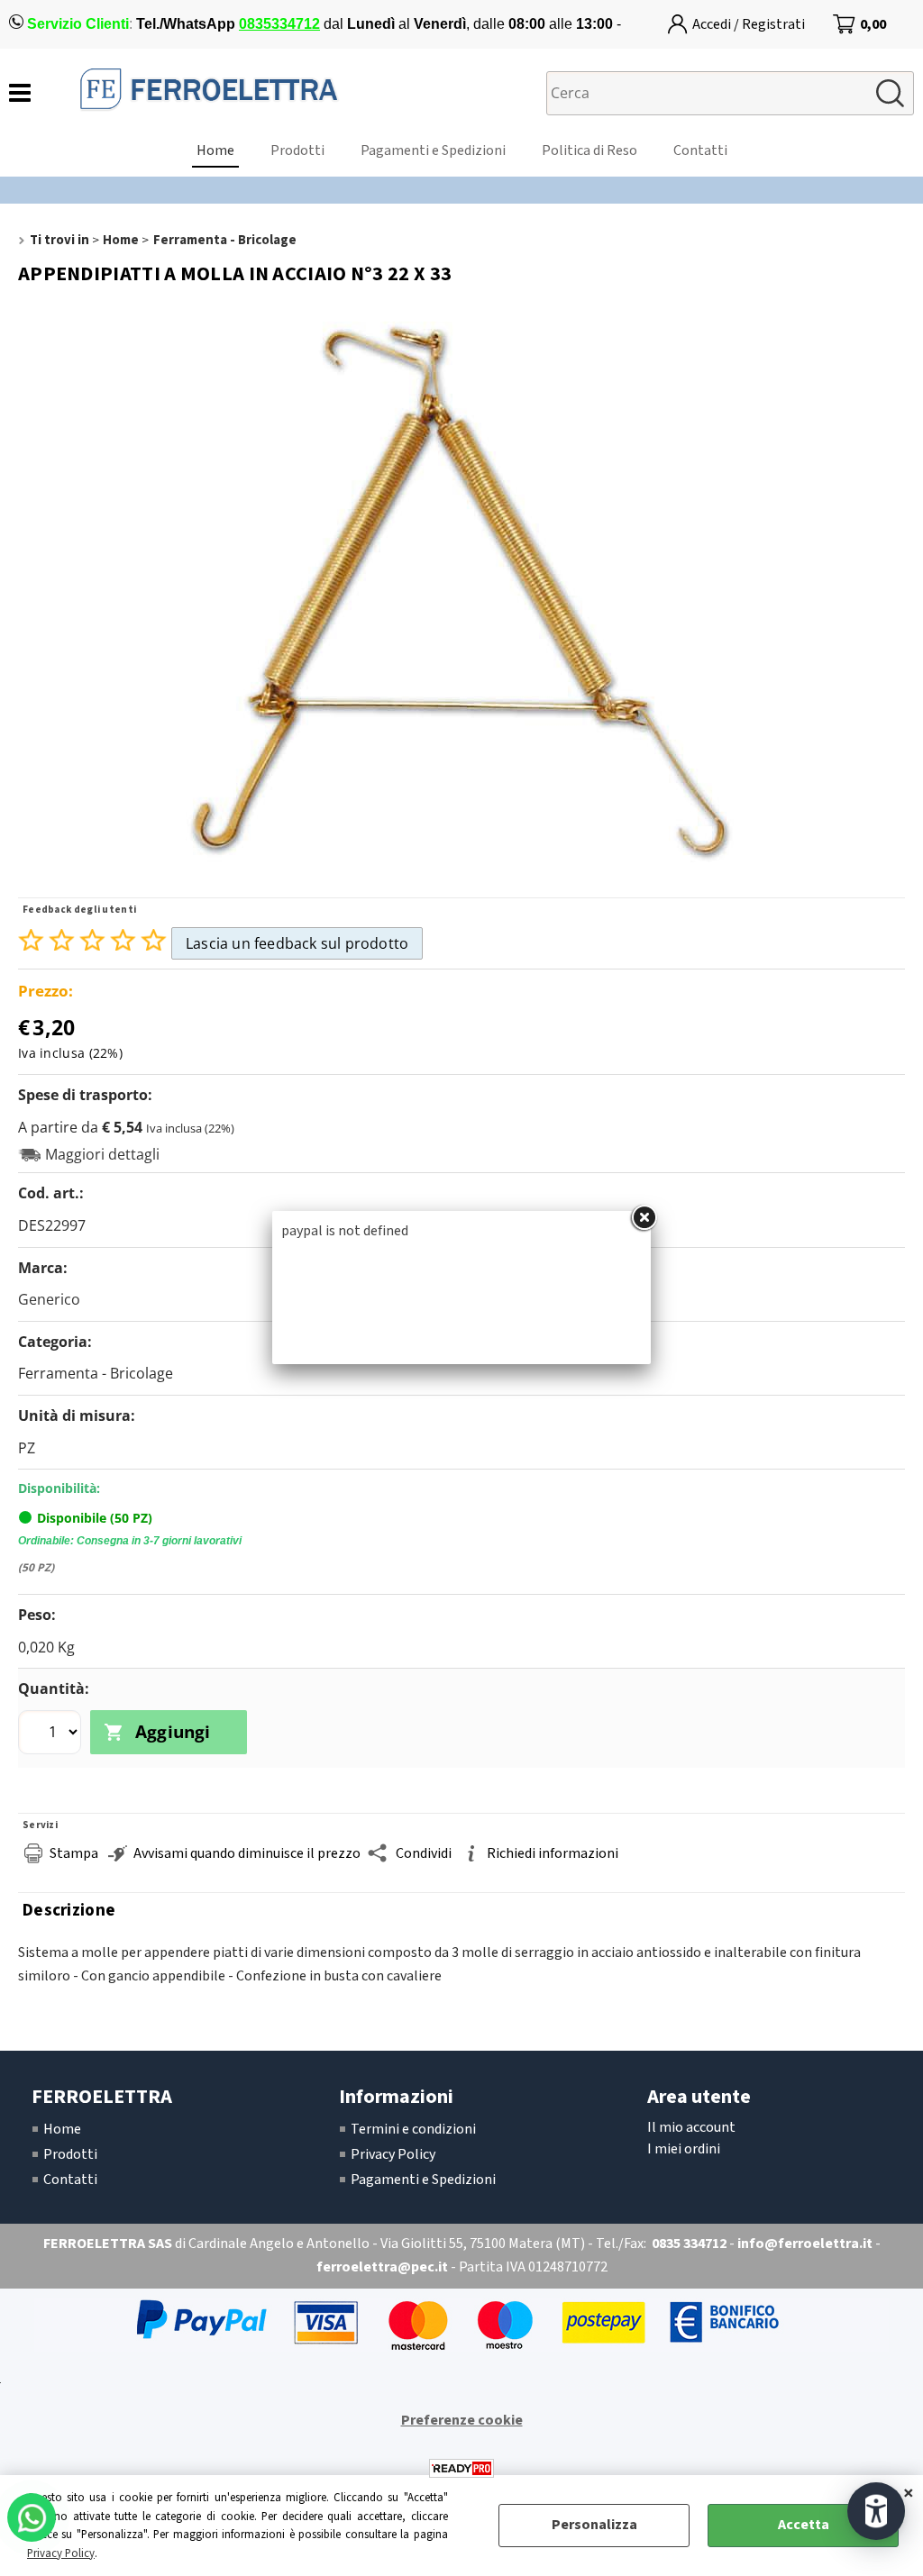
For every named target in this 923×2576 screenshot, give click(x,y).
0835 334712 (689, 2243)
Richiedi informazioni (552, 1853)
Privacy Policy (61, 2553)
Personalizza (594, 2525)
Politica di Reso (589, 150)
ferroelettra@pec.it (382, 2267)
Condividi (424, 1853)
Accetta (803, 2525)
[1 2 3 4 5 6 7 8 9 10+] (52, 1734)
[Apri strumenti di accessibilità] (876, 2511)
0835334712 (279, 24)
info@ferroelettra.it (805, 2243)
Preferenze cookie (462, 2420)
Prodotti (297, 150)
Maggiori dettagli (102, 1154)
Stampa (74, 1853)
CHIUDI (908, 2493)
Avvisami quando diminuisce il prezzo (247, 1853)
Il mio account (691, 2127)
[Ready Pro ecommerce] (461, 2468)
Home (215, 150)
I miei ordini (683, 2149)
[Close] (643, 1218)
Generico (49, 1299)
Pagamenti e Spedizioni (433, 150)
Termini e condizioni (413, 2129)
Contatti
::::::::
Pictures are not part of the copy; transcribe the rest of the data verbatim.

For every named target in this 923×2576 screenshot, give click(x,y).
0835 334712 (689, 2243)
Richiedi informazioni (552, 1853)
Privacy Policy (61, 2553)
Personalizza (594, 2525)
Politica di Reso (589, 150)
ferroelettra@pec.it (382, 2267)
Condividi (424, 1853)
Accetta (803, 2525)
[1 2 3 4 5 6 7 8 9 10+] (52, 1734)
[Apri strumenti di accessibilità] (876, 2511)
0835334712 (279, 24)
info@ferroelettra.it (805, 2243)
Preferenze cookie (462, 2420)
Prodotti (297, 150)
Maggiori dettagli (102, 1154)
Stampa (74, 1853)
CHIUDI (908, 2493)
Avvisami quando diminuisce il prezzo (247, 1853)
Il mio account (691, 2127)
[Ready Pro ecommerce] (461, 2468)
Home (215, 150)
I miei ordini (683, 2149)
[Close] (643, 1218)
Generico (49, 1299)
Pagamenti e Spedizioni (433, 150)
Termini e condizioni (413, 2129)
Contatti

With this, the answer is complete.